The venerable Windows XP operating system entered immortality (so far as an OS can I suppose) on April 8, 2014.
This is Microsoft’s End-of-support date, meaning it will no longer fix issues found in Windows XP after this date. Microsoft always provides a good long tail for operating systems – 12 years in this case.
Now brace yourself: Extended support for Windows Vista ends on 4/11/2017 (the horror!).
Vista seems to be virtually nonexistent in the SMB space, so there’s not much worry about that one. Windows XP is far more common in the workplaces I visit, for good reason: it is generally very stable (especially with all its updates applied) and its performance is generally acceptable on the older hardware still in use. This is especially true in lab and industrial environments where the PC may have a single (albeit important) function. These of systems are often difficult to upgrade because of the required downtime and because expensive proprietary or custom-developed software would need to be upgraded at the same time.

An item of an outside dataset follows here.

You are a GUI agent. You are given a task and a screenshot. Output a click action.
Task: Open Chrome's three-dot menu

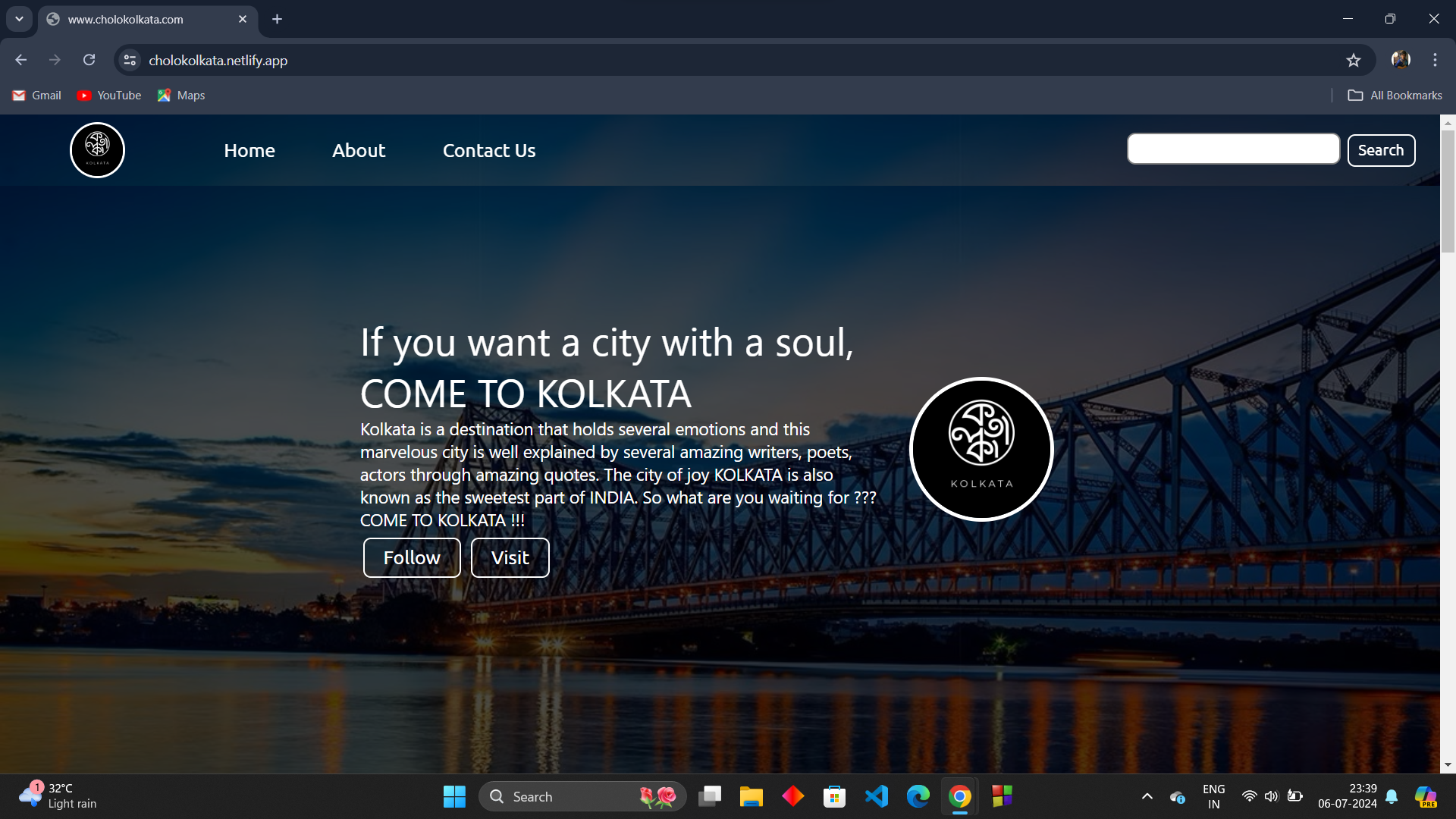pos(1434,59)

So what to do about Windows XP?
In the office environment: It is really high time to be off XP and onto (at least) Windows 7 for this kind of system. Office workers constantly use the ‘net and so the threat from malware is just too great to continue using an outdated OS. The cost and complexity of an upgrade (either with an OS upgrade or a new PC) is minimal.
In lab, production and manufacturing environments: There is certainly risk here too, and a plan for upgrades and possibly special security measures is indicated. I know of one large organization which banned XP machines from their LANs in all locations as of the end-of-support date. I think this is too drastic for most companies, but if you can operate with your XP systems off the net or isolated from the public internet, do it. (This may have a side benefit of keeping operators focused on work instead of Facebook!)
It’s important to get all of the XP machines updated to the final set of updates. The best way to do this is by using Windows Update for home and very small offices, or a Windows Server Update Services server for larger groups.
For situations where Windows XP needs to be re-installed (such as a hard drive failure in one of those critical lab PCs) I maintain a bootable USB drive with all XP updates integrated. The unofficial SP4 for XP created by harkaz provides a convenient way to do this and is available at ryanvm.net . You can also install this package directly onto an existing Windows XP installation.